Transcribe each line of the records below exactly, excluding any embedded images.

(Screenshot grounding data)
.....

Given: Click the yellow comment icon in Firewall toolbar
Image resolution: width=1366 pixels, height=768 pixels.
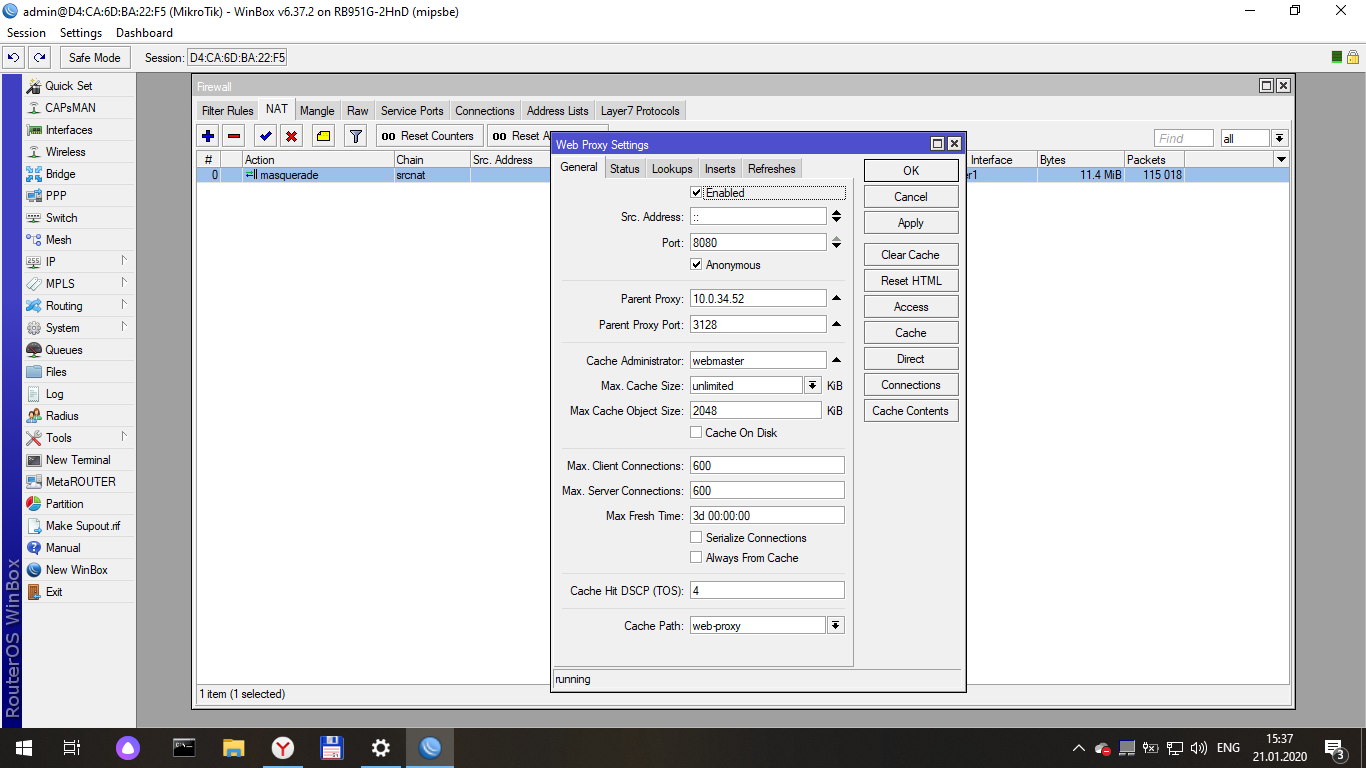Looking at the screenshot, I should coord(323,136).
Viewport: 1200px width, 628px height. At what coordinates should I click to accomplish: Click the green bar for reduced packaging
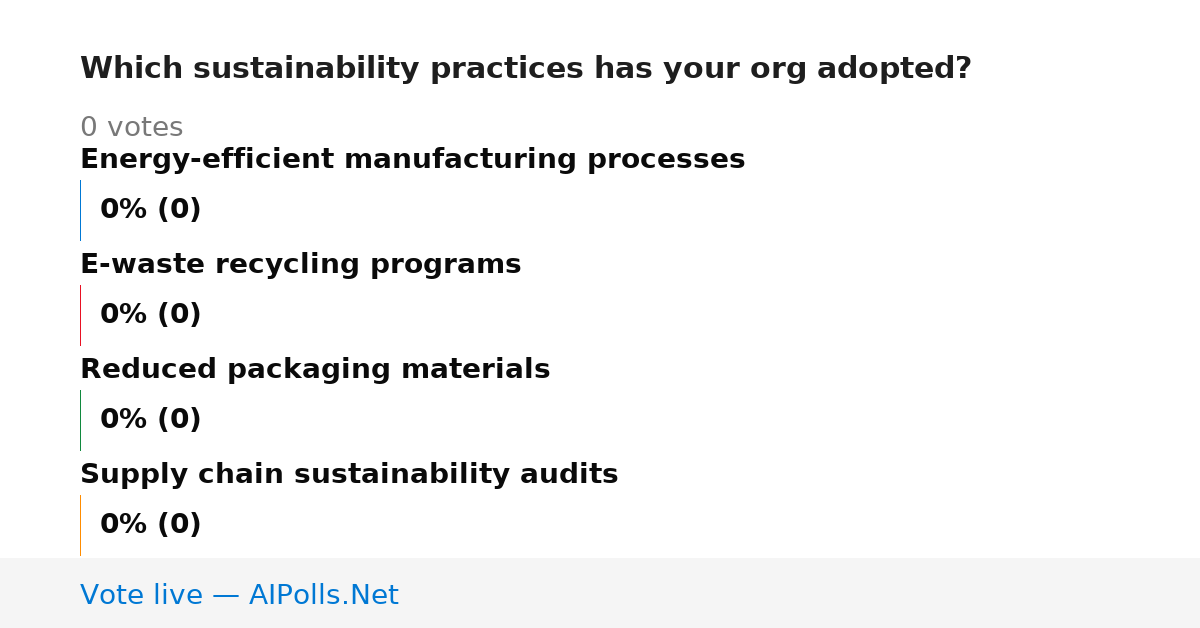tap(81, 420)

.....

** Answer for this exercise **
Given: Click the yellow comment icon in Firewall toolbar
Image resolution: width=1366 pixels, height=768 pixels.
Looking at the screenshot, I should coord(323,136).
Viewport: 1200px width, 628px height. At what coordinates should I click to accomplish: Click the green bar for reduced packaging
tap(81, 420)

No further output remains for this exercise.